(Beginning of Dataset)

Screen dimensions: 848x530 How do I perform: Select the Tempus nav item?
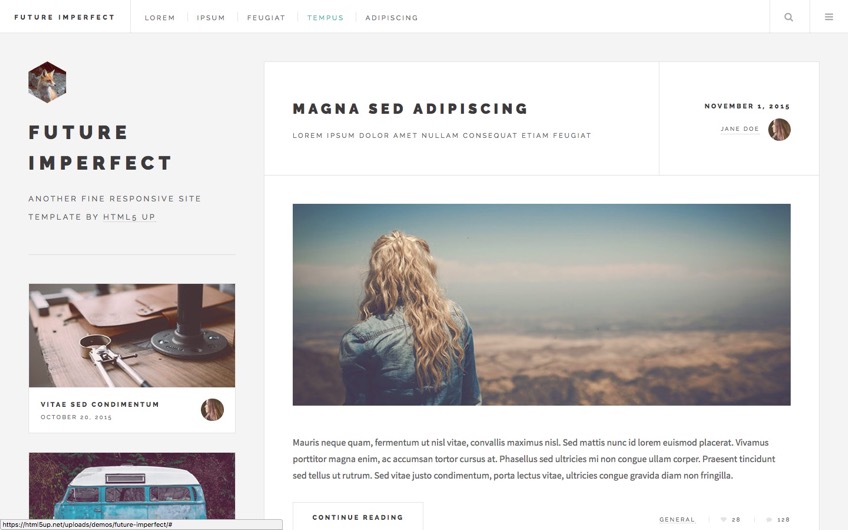click(326, 18)
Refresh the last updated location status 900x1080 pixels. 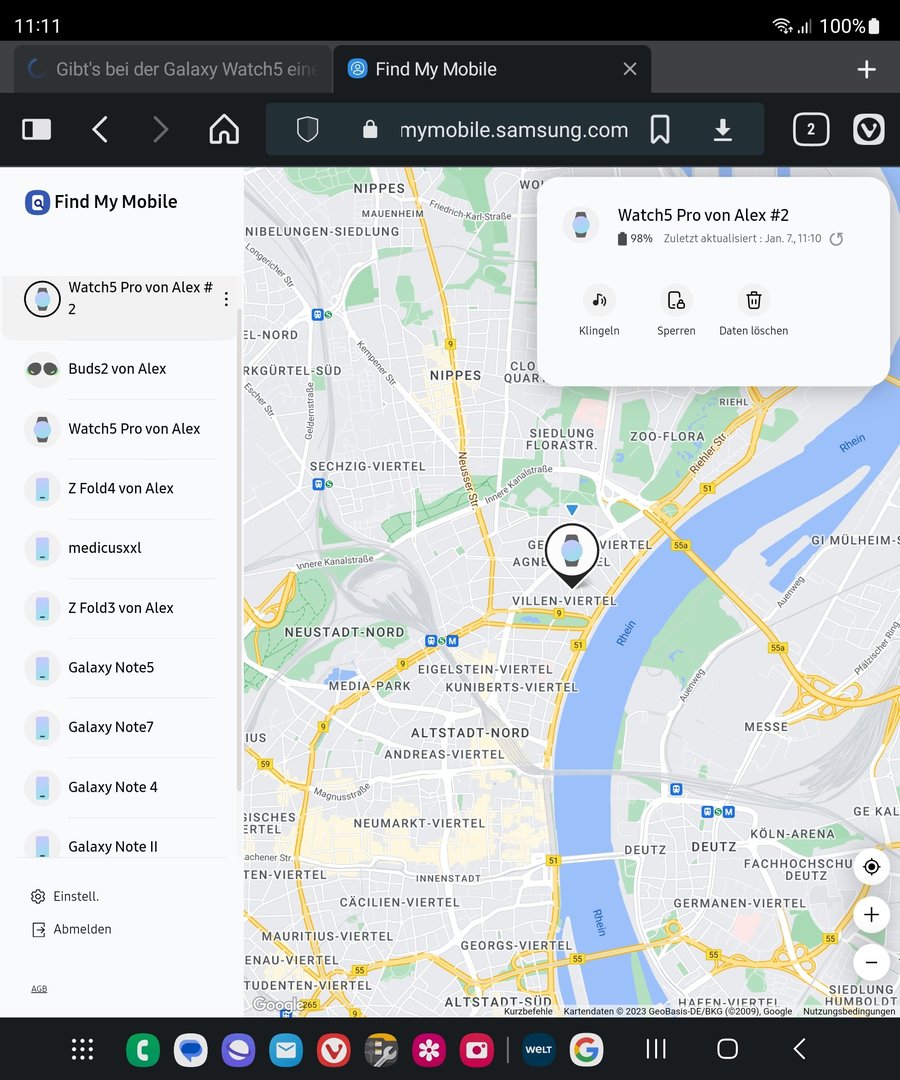[837, 239]
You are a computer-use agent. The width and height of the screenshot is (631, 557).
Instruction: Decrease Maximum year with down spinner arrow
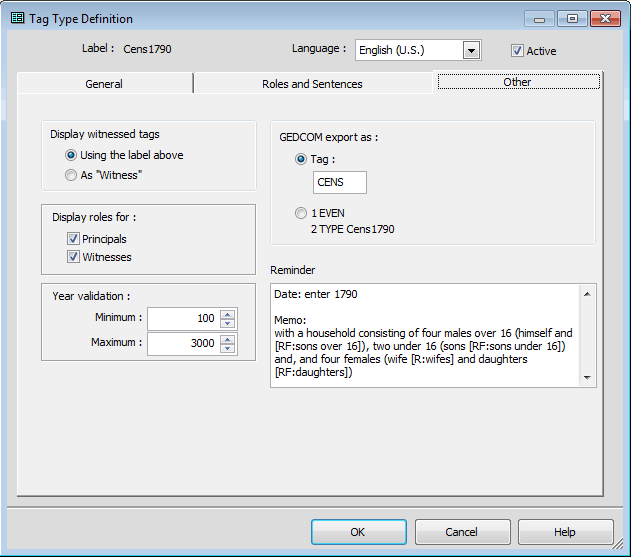227,348
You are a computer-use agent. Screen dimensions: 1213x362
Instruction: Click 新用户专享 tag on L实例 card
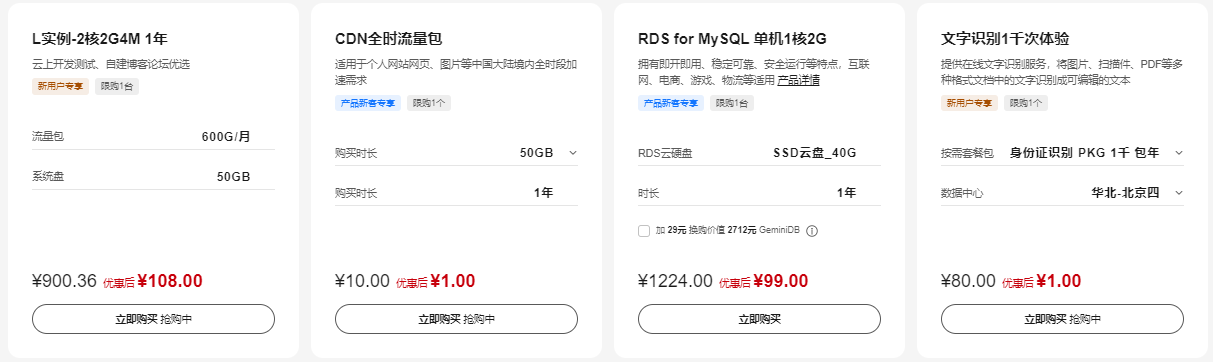click(60, 86)
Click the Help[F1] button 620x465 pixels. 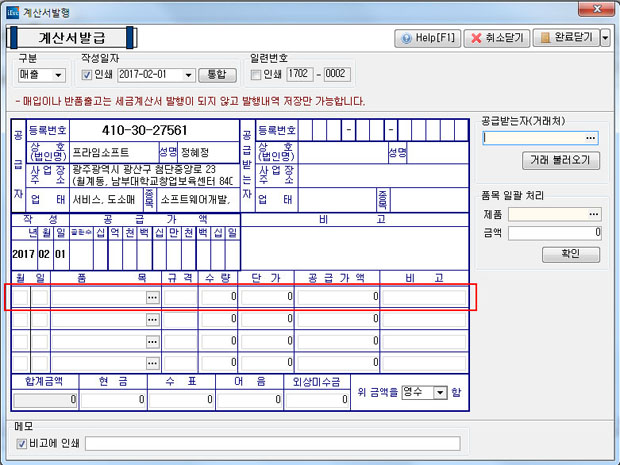(428, 38)
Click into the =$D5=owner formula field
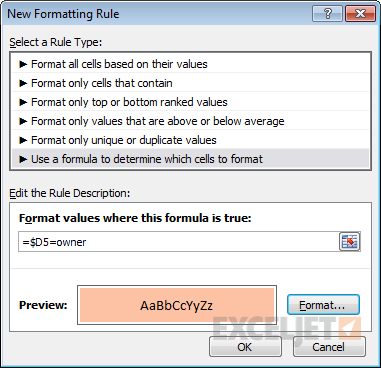 [x=179, y=242]
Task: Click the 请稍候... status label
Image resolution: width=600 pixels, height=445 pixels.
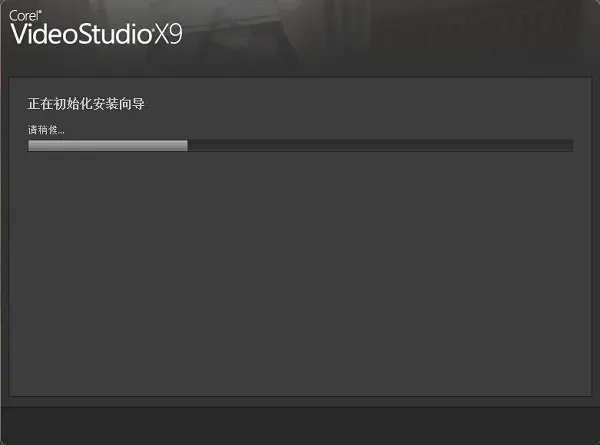Action: [x=46, y=130]
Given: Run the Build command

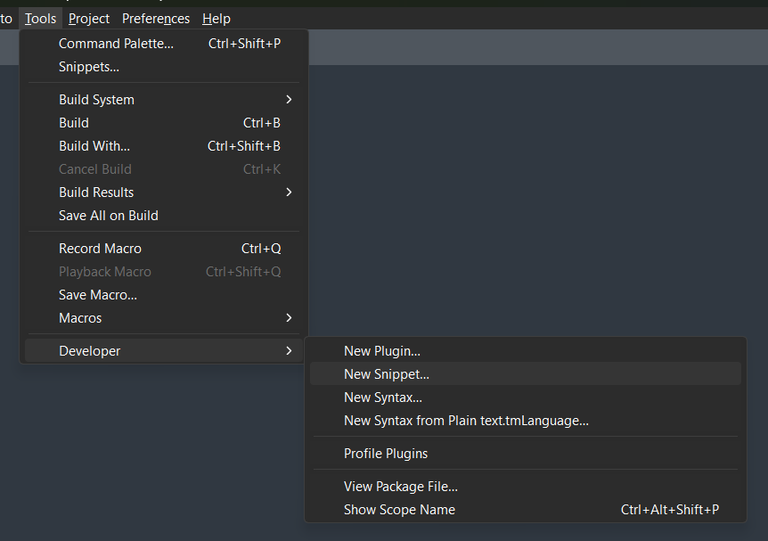Looking at the screenshot, I should (x=74, y=122).

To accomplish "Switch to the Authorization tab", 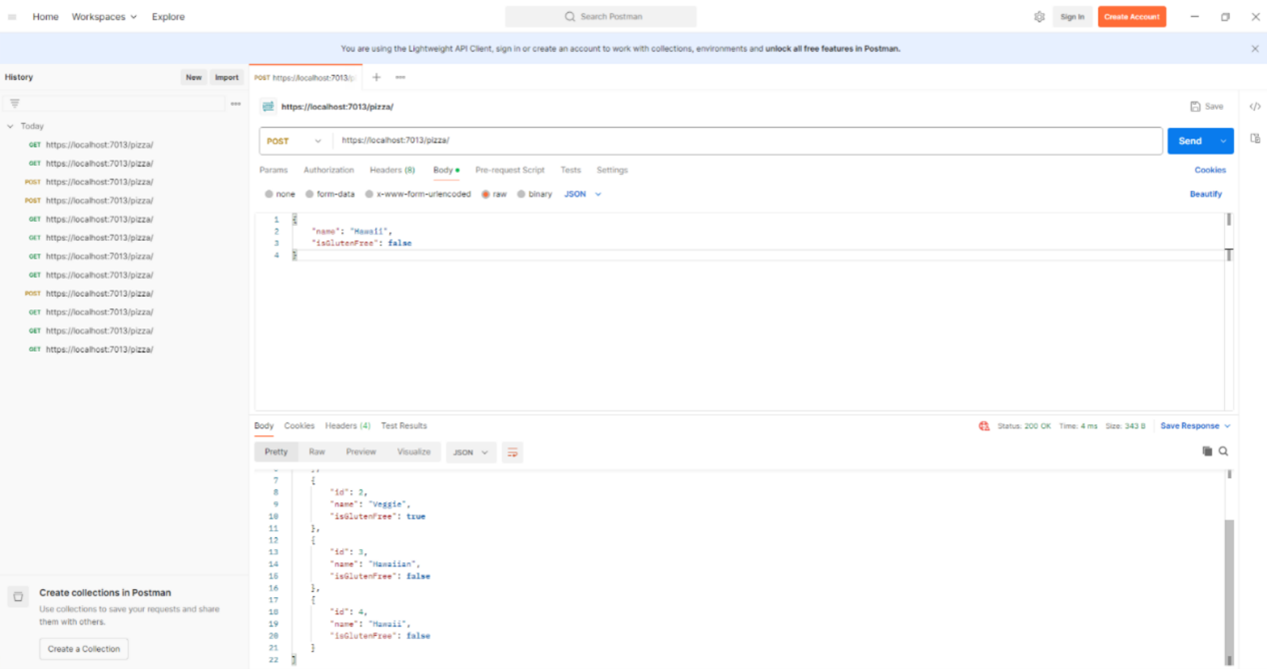I will pos(328,170).
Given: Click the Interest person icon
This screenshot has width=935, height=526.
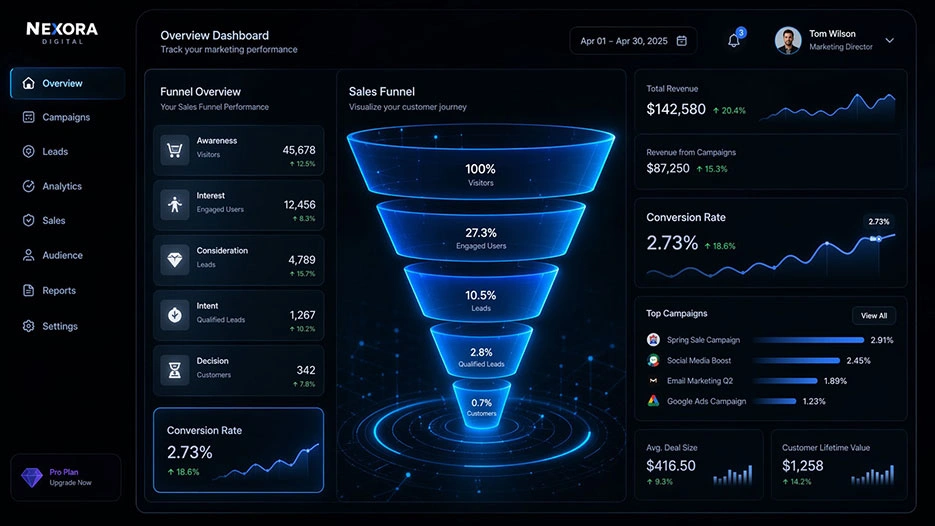Looking at the screenshot, I should click(x=175, y=205).
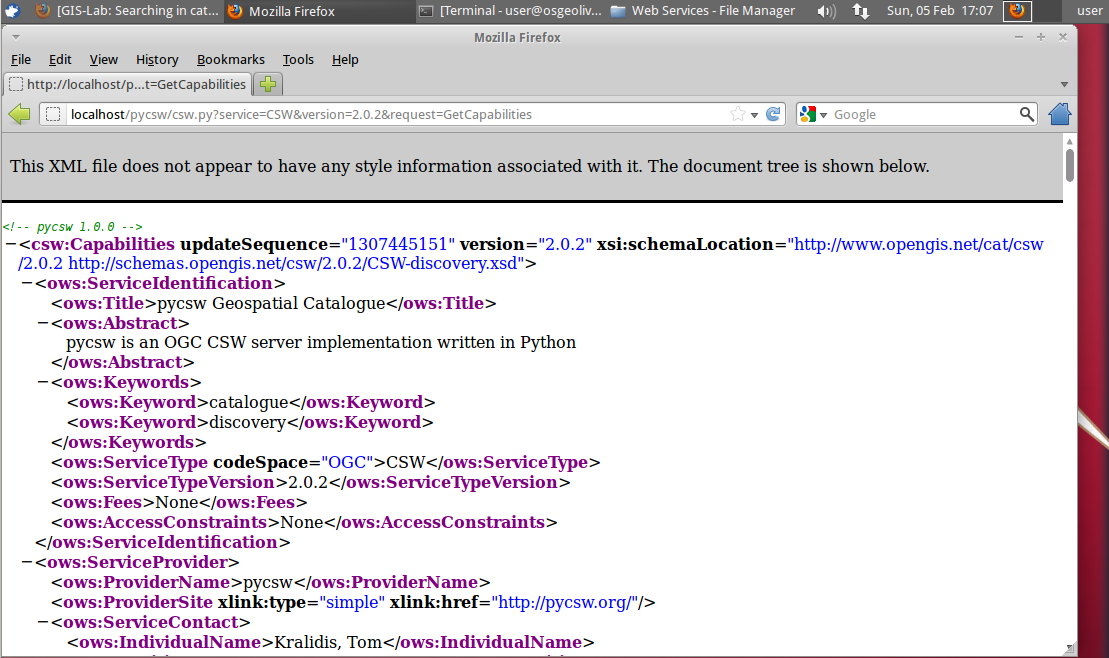This screenshot has width=1109, height=658.
Task: Bookmark this page with the star icon
Action: click(738, 114)
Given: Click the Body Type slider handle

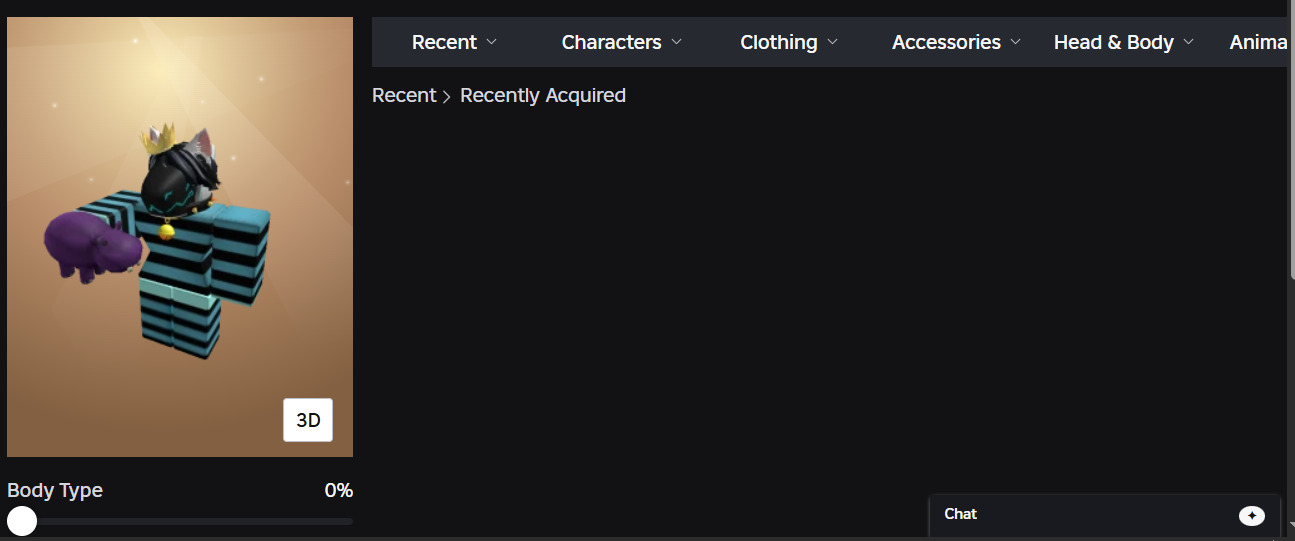Looking at the screenshot, I should 22,521.
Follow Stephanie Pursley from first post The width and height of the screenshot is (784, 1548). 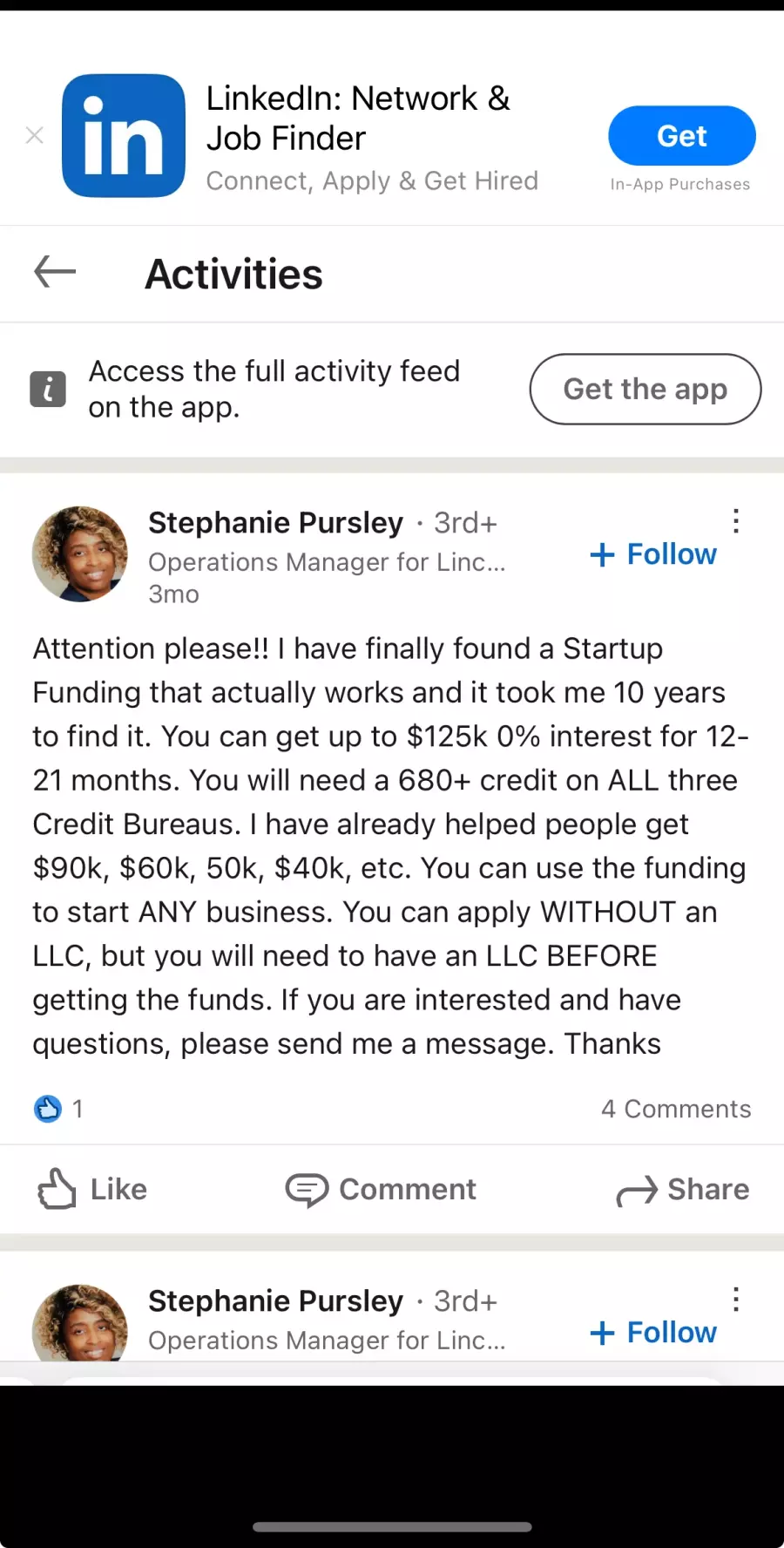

(End of Dataset)

== What you should do ==
Begin at the line with "Given: Click the Interest person icon" and retype exactly every line through the last one of the entries above, both included, and nothing more; pictures stay out.

== Solution ==
Given: Click the Interest person icon
This screenshot has width=935, height=526.
Looking at the screenshot, I should click(x=175, y=205).
This screenshot has width=1109, height=658.
Task: Bookmark this page with the star icon
Action: click(738, 114)
Given: Click the Body Type slider handle

Looking at the screenshot, I should 22,521.
Follow Stephanie Pursley from first post The width and height of the screenshot is (784, 1548). 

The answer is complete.